Rewrite the records from the line containing "You are a GUI" through the line containing "point(1165,112)", swapping "click action" for "tap action" and leaving all else unchanged.

++++ Exercise input ++++

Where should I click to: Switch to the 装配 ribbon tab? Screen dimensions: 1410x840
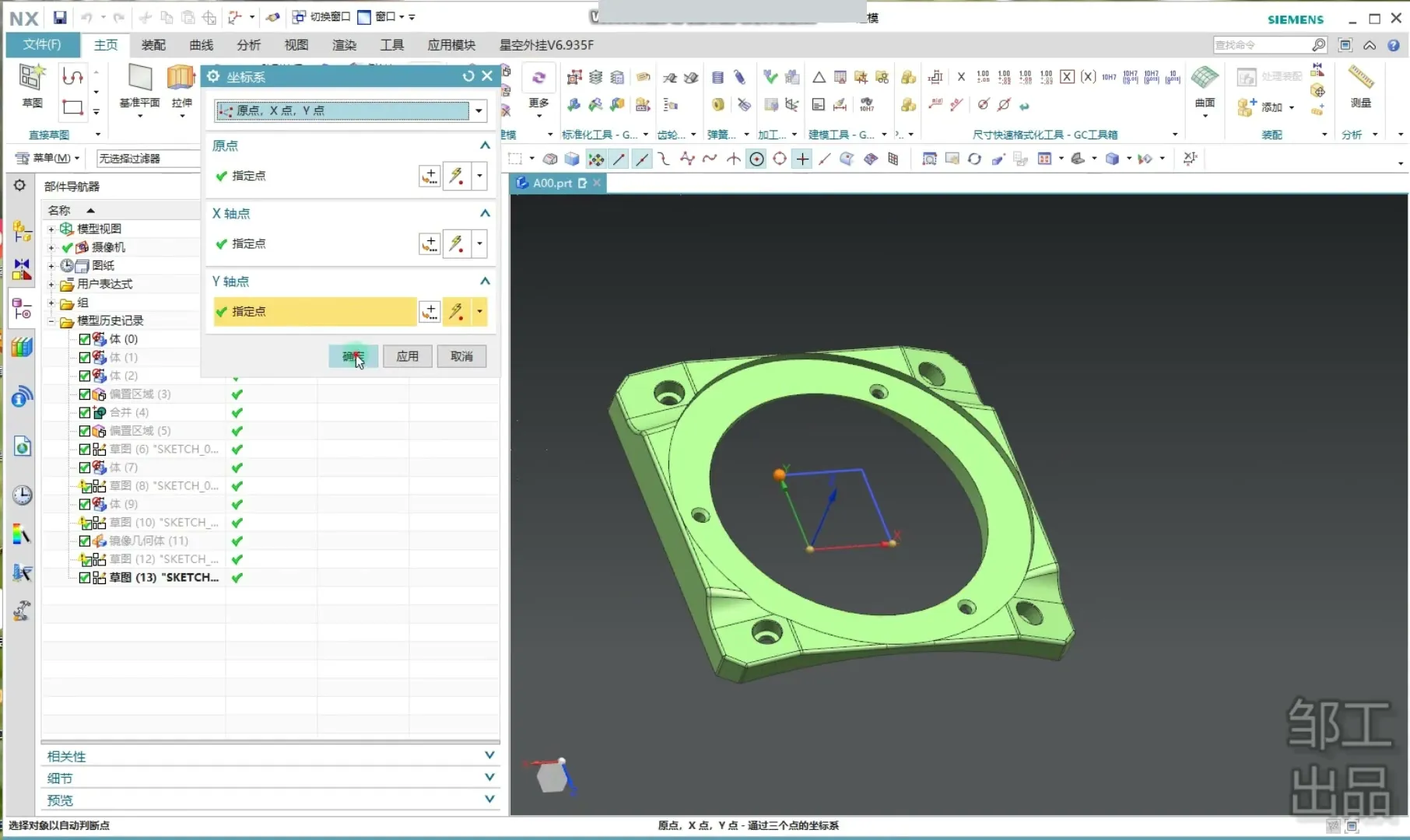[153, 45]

++++
++++ Exercise input ++++

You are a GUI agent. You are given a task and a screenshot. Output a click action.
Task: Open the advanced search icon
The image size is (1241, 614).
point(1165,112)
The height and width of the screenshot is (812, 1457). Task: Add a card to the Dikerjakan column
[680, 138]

++++
++++ Exercise input ++++

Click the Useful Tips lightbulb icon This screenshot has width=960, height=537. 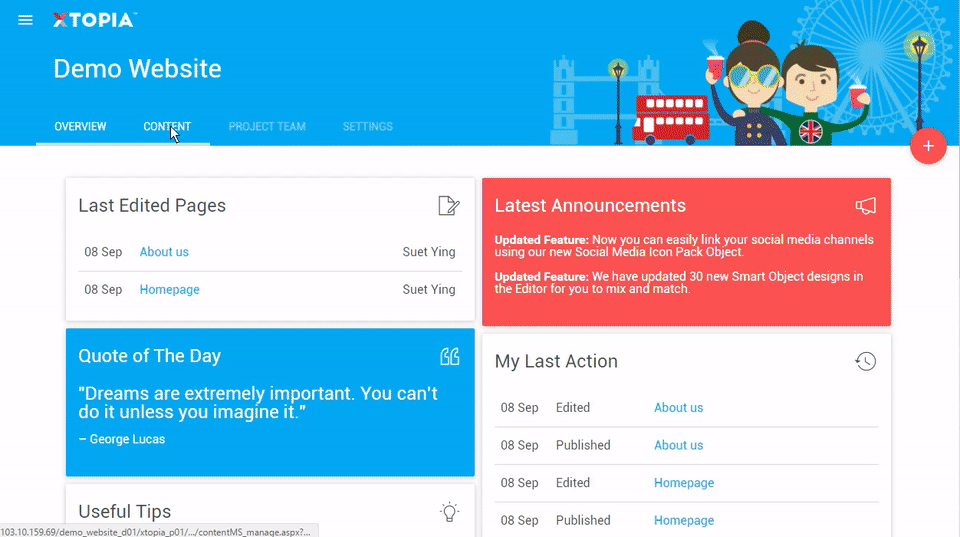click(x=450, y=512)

++++

— Written solution —
You are a GUI agent. You are given a task and a screenshot. Output a tap action.
Task: Open the advanced search icon
The image size is (1241, 614).
point(1165,112)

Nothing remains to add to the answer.